Und so mag es nicht überraschen, dass viele Donezker der jüngeren Vergangenheit nachtrauern. Während Kiew historische Wurzeln besitzt und sich im Erscheinungsbild allmählich westlichen Großstädten annähert, haben sich die Einwohner des kaum 100 Jahre alte Donezk nach Einschätzung der Frankfurter Ukrainistin Kerstin Müller seit dem Zerfall der Sowjetunion von der übrigen Ukraine abgeschottet und lassen zunehmend den "sowjetischen Mythos des Donbass als Schaufenster des Sozialismus" wiederaufleben.

Industrielle Oberschicht

Dieser Identifikationswunsch beziehe sich weder auf die Ukraine noch auf Russland, sondern primär auf die Donbass-Region. Die städtischen Machteliten, die mittlerweile Wirtschaft, politische Prozesse und nahezu alle gesellschaftlichen Organisationen kontrollieren, hätten diese Tendenz seit über einem Jahrzehnt kräftig gefördert und sich auf diese Weise die Sympathie der Bevölkerung erworben. Seit Gründung der Stadt haben die Bewohner Kerstin Müllers Worten zufolge stets nur eine einzige, aus der industriellen Oberschicht und den politischen Akteuren bestehenden Machtstruktur gekannt. Sie war auch für den Betrieb aller öffentlichen Einrichtungen verantwortlich. Dieses Monopol erweise sich nun als entscheidende Blockade für die Modernisierung der Region. In keiner Stadt der Ukraine leben mehr Oligarchen als in Donezk und ihr zunehmender Einfluss auf die nationale Politik lässt sich seit zwei Jahren nicht mehr übersehen. Zum Milieu des "Donezker Clans" zählt auch der ehemalige Gouverneur unf geschlagene Präsidentschaftskandidat Viktor Janukowitsch.
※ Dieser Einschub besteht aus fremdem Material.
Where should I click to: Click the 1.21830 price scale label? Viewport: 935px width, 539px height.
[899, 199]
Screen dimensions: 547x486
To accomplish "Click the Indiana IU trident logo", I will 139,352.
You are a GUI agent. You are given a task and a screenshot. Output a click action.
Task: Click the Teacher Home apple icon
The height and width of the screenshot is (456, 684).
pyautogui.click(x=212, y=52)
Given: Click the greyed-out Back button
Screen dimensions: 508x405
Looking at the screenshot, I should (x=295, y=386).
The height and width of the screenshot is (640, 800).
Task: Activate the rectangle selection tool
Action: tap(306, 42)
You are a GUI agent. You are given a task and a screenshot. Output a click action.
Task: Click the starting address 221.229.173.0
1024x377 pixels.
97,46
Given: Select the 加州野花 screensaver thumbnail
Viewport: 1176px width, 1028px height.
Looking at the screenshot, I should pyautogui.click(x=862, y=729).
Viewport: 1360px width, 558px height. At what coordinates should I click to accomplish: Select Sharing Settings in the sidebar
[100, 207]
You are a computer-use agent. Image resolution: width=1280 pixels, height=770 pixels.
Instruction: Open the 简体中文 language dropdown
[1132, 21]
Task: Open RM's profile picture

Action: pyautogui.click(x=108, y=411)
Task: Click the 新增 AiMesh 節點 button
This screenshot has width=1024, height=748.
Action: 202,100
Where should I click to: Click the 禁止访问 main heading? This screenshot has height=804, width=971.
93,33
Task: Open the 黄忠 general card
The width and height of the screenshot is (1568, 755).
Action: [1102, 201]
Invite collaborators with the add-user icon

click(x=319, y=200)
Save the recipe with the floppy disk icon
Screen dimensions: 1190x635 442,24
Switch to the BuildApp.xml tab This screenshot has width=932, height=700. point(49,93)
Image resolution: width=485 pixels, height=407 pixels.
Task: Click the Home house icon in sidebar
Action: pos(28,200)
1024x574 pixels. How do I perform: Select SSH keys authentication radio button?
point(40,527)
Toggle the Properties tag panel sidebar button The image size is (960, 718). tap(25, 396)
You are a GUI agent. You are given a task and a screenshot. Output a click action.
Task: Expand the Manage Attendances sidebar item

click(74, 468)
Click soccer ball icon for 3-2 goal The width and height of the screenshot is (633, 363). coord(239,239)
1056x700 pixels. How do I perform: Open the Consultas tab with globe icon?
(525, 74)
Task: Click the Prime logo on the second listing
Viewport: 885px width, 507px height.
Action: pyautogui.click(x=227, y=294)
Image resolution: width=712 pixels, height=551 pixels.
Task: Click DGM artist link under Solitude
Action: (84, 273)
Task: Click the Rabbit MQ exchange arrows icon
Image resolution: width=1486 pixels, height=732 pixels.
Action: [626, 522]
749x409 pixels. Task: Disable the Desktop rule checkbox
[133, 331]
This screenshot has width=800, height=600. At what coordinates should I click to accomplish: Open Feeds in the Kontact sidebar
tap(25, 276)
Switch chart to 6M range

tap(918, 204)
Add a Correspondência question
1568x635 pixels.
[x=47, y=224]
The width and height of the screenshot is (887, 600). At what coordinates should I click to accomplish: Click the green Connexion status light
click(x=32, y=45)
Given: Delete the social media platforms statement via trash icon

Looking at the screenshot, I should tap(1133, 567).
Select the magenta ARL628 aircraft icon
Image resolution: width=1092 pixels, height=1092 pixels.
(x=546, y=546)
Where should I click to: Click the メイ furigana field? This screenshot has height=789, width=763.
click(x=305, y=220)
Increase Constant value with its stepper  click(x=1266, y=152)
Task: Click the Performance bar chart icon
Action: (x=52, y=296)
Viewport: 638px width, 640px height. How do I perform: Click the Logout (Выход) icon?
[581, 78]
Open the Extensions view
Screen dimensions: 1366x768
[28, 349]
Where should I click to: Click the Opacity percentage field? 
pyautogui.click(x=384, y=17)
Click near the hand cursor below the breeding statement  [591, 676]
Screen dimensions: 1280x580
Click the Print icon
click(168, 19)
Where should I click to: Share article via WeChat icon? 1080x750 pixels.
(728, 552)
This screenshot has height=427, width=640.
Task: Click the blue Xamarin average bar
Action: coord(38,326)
Bisweilen führt die angestrengte Suche nach regionalen Identifikationsmöglichkeiten zu skurrilen Ergebnissen. Eine Donezker Stiftung namens "Solotoi Skif" hat die Skythen, eine Sammelbezeichnung für die einst im nördlichen Schwarzmeergebiet lebenden Nomadenstämme, entdeckt. Als Ziel betreibt die Stiftung offiziell die "Förderung der Popularität des Donbass".